◆ Text block:
[start]

Who goes into the garden to bag up an enormous mound of soil and ends up getting covered in honey?
Me. Of course.
How does this stuff even happen? I think I can trace back to the only possible explanation for how this occurred (more on that in a second), but why does this stuff happen to me?
Sometimes I think that I have a superpower for meeting interesting people and getting into conversations and friendships with them. Other times I’m convinced I’m just a magnet for the improbable – in all forms.
On this occasion, having dug up the entire lawn last year to replace it, and having apparently got a bit overenthusiastic with my first bit of digging, I was left with a veritable mountain of soil (intermixed with wayward grass) on what was the patio.
“Get a man in” said a friend. “Get two men in, they’ll clear it all and take it away for you” he said. “But I could just dig it into bags myself, couldn’t I?” I said, entirely miscalculating just how many bags that would actually take.
I began with ten bags – filled them without a problem, but without making much of a dent on the mound. Day two I came back proudly wielding 20 more bags “that should do the trick” I thought. I bet you can guess the rest…
The bit you wouldn’t have guessed – and to be fair, neither did I – was that during my digging I would strike a lidded bucket. The sharp spade cracking through its brittle plastic in an instant, and then thick golden goo started to pour out.
“Oil?” I thought, but there is no reason I would have oil in a bucket in the garden, I looked closer.
As someone who grew up with a beekeeper, and the yearly harvesting of honey from the hives turning the kitchen into a sweet-smelling sticky extraction centre, I have a good idea of the look and texture of honey.

[end]

◆ Set task:
In the garden story, what did the spade hit and crack open during the digging? The rows that come next have nothing to do with the garden story.

◆ Extracted information:

[start]

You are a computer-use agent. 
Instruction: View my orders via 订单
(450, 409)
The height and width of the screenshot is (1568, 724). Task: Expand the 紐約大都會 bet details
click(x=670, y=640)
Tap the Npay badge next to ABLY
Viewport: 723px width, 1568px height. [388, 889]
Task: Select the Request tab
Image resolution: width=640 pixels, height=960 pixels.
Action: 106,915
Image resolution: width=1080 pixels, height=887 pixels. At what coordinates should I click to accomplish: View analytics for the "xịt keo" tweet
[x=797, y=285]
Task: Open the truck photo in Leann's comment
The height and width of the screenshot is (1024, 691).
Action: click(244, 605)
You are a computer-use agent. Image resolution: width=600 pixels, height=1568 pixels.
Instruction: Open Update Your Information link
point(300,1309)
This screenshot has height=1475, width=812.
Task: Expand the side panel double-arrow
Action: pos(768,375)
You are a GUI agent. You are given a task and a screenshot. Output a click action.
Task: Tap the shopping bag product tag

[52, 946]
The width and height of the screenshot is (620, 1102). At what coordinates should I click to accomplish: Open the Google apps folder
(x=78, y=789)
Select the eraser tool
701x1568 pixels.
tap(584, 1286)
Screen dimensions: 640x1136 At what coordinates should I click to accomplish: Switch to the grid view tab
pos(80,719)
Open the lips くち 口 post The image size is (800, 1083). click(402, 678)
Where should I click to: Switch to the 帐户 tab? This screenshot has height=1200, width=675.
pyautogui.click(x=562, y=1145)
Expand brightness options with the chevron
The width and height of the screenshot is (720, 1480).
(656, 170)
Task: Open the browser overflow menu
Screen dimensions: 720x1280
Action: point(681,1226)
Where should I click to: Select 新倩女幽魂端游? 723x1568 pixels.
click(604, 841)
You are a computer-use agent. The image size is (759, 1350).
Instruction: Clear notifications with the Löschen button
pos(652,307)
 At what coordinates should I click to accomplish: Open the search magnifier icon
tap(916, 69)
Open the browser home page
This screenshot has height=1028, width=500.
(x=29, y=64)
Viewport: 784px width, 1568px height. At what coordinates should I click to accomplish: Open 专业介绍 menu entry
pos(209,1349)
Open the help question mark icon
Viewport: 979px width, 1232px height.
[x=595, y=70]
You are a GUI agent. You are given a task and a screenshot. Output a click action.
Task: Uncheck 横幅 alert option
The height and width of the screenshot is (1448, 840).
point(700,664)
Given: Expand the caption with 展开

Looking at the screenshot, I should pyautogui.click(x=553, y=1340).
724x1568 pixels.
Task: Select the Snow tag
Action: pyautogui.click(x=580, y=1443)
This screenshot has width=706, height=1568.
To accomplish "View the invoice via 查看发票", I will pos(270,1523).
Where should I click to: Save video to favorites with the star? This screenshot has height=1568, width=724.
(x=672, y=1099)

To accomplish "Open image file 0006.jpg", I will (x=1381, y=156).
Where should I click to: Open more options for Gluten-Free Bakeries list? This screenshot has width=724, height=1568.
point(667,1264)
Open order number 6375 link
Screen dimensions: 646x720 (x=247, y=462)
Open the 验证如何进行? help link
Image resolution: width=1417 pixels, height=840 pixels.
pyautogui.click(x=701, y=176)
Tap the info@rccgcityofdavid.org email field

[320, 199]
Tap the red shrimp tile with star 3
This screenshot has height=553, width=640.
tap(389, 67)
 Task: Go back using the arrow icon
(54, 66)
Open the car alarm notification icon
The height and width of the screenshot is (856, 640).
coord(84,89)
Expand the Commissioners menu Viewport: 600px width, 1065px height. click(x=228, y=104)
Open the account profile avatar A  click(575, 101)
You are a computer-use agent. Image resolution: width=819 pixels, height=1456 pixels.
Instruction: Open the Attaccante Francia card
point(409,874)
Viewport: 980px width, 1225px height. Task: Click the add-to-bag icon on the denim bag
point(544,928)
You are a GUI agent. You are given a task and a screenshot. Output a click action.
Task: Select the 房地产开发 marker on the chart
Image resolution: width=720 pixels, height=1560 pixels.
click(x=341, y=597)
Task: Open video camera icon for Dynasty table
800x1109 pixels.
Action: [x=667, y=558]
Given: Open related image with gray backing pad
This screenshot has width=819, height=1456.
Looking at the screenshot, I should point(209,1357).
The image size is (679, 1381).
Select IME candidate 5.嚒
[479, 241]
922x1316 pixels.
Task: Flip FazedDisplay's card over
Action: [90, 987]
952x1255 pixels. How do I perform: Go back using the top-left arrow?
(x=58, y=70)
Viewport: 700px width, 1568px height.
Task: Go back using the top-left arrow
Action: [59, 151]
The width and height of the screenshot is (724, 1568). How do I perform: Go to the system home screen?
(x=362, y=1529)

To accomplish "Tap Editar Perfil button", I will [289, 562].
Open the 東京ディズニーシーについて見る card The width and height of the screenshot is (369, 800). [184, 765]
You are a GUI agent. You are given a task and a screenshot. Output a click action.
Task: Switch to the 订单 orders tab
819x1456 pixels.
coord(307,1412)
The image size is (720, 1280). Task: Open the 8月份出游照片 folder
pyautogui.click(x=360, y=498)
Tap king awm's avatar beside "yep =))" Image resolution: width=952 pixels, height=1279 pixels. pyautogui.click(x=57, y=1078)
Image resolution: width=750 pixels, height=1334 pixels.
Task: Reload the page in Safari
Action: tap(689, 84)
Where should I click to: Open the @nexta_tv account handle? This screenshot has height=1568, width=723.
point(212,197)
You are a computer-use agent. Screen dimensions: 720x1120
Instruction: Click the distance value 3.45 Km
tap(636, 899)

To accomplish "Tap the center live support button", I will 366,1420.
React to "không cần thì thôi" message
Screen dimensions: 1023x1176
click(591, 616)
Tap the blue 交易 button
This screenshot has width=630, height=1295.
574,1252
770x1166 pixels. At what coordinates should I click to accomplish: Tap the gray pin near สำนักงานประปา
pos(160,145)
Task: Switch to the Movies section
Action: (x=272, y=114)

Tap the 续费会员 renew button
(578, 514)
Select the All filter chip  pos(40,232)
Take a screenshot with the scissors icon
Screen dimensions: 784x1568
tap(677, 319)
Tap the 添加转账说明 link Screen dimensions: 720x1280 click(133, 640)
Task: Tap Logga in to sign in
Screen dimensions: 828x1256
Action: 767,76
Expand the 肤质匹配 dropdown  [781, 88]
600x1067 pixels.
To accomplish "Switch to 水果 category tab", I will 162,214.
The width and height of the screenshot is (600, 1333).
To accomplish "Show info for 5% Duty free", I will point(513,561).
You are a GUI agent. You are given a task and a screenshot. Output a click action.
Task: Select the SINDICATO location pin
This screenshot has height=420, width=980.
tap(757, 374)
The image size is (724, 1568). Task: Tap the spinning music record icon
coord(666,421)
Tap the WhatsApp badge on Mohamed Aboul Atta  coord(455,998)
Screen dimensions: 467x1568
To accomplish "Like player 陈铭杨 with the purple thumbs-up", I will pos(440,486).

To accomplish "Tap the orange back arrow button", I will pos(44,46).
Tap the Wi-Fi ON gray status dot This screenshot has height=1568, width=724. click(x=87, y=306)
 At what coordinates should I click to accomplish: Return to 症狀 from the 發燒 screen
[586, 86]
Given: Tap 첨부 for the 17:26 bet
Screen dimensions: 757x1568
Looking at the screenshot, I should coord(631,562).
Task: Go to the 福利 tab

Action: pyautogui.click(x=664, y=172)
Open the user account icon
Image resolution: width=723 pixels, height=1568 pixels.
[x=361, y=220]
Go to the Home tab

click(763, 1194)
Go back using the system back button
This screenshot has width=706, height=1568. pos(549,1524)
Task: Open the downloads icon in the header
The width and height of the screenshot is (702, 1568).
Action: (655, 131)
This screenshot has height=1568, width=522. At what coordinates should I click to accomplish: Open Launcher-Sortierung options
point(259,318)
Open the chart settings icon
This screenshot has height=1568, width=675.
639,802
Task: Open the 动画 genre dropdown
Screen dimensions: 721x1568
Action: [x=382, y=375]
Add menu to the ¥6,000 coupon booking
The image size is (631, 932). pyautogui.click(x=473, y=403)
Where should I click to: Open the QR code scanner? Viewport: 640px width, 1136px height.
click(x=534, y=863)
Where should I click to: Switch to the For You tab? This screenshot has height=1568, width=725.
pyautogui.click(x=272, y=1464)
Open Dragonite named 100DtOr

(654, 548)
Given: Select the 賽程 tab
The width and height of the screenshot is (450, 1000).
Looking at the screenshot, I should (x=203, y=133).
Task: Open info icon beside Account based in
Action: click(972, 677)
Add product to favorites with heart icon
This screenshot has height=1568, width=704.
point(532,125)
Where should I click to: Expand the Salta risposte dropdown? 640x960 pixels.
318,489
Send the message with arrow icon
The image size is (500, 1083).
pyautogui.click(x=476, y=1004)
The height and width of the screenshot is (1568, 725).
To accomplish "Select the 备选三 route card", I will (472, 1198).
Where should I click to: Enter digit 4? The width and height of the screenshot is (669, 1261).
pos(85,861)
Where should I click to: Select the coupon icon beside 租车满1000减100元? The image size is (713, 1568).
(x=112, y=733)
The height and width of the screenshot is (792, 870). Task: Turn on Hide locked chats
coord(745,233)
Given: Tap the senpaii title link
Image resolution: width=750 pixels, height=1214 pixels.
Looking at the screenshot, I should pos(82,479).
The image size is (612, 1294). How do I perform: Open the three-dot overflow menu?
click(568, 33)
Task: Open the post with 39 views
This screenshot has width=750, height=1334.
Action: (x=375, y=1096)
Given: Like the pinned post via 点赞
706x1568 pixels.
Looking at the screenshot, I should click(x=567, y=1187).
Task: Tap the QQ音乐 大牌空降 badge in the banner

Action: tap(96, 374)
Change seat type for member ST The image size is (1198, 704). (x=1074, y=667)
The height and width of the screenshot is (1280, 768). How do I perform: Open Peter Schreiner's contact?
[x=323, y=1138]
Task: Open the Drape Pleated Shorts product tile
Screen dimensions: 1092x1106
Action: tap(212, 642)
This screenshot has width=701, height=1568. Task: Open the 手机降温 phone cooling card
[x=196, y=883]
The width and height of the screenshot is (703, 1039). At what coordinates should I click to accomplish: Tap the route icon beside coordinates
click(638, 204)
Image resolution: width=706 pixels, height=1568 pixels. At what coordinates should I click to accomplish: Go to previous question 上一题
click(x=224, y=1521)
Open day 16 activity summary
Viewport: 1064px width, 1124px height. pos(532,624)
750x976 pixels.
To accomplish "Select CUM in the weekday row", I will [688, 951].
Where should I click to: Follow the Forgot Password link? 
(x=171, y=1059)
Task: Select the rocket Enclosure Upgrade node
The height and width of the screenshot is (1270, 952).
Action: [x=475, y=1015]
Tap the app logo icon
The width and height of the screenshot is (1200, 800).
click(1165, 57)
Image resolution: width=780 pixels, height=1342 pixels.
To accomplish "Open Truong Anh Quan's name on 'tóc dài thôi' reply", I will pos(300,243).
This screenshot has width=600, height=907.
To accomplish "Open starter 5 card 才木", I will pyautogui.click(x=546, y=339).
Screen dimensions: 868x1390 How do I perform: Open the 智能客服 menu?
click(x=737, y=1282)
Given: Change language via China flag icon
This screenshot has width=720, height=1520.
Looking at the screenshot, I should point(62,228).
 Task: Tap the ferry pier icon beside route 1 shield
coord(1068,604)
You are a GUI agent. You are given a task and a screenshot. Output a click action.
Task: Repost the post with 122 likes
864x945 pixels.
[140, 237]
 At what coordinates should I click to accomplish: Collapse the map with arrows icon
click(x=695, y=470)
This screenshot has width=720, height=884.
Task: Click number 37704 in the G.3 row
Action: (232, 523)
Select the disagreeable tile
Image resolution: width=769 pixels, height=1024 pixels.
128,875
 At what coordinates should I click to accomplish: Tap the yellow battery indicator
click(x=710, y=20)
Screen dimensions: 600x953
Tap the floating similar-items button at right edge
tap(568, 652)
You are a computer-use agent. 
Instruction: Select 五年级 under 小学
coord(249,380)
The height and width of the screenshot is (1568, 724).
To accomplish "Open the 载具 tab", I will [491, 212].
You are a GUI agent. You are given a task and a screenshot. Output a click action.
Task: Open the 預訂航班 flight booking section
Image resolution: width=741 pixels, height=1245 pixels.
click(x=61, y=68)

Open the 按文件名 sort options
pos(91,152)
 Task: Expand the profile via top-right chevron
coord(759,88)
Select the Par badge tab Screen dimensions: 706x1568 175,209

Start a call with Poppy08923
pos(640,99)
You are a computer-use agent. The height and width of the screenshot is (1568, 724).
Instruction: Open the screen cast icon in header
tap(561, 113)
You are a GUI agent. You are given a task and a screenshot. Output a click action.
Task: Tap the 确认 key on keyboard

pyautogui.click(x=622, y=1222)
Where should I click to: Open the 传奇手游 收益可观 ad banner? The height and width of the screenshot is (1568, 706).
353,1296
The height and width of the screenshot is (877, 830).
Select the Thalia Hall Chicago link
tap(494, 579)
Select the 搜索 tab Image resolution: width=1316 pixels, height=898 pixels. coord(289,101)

[end]

◆ Exercise output:
A lidded plastic bucket.